Le corbillard s’avance jusqu’à l’emplacement désigné de la tombe. Tout le monde descend de voiture et s’approche. L’on voit l’employé des pompes funèbres en grande discussion avec un homme en tenue de travail. Il n’a pas l’air content, furieux même. Néanmoins, très professionnel, il reprend un air compassé pour venir vers nous et nous annoncer que non, l’on ne peut pas enterrer l’oncle tout de suite.
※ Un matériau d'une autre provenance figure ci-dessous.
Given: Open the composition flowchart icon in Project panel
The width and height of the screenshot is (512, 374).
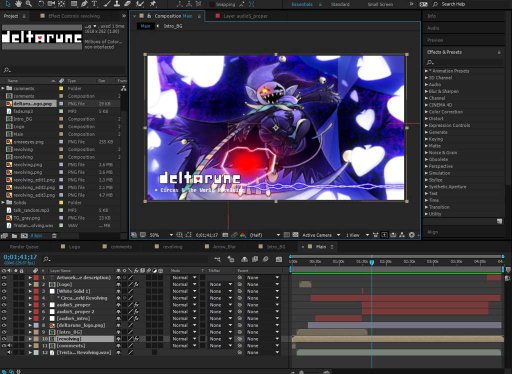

La terre, gelée est bien trop dure pour qu’on puisse la creuser et le trou n’est pas fait. Un bulldozer va venir, mais avec la route, vous avez vu, il y en a bien pour deux heures, si nous pouvions être assez gentils pour revenir à ce moment là…
Retour dans les voitures, claquements de portières, et redescente de la colline, prudente la redescente, qu’on venait juste de grimper à grand peine. Tout le monde se retrouve chez un membre de la famille, j’ai oublié qui, pour une boisson chaude et patienter encore un peu, le temps que les pompes funèbres trouvent le moyen de vaincre les éléments. Et c’est là que, le bonhomme pas encore enterré, ses enfants commencent à se disputer sur le partage des biens du pauvre oncle. Le ton monte, Anne, âpre, hurle presque que non, ça c’est à elle, c’est elle qui.. Jean-Pierre rétorque que… dans le silence gêné et ahuri des autres participants. Dans un coin, Jo pleure doucement. La dispute se calme, le frère et la sœur, se rendant compte peut-être de l’indécence de leur comportement, mais se jetant toutefois des regards haineux à la moindre occasion. L’heure vient finalement de retourner au cimetière, et la procession se réorganise, la colline se regrimpe, avec les mêmes difficultés que précédemment, nouveaux dérapages, arrêts, redémarrages et jurons.
L’employé des pompes funèbre nous accueille cette fois presque avec le sourire, on sent que son emploi du temps a été bouleversé par cet imprévu, il est pressé, content de nous voir là à l’heure dite. De la petite foule de l’église, il ne reste que la famille proche. Le laïque, maître de la cérémonie à l’église est revenu lui aussi, prononce quelques mots. Le cercueil s’enfonce dans le trou, chacun notre tour on y jette une poignée de terre. Voilà , ça y est. Enfin. Repose en paix tonton.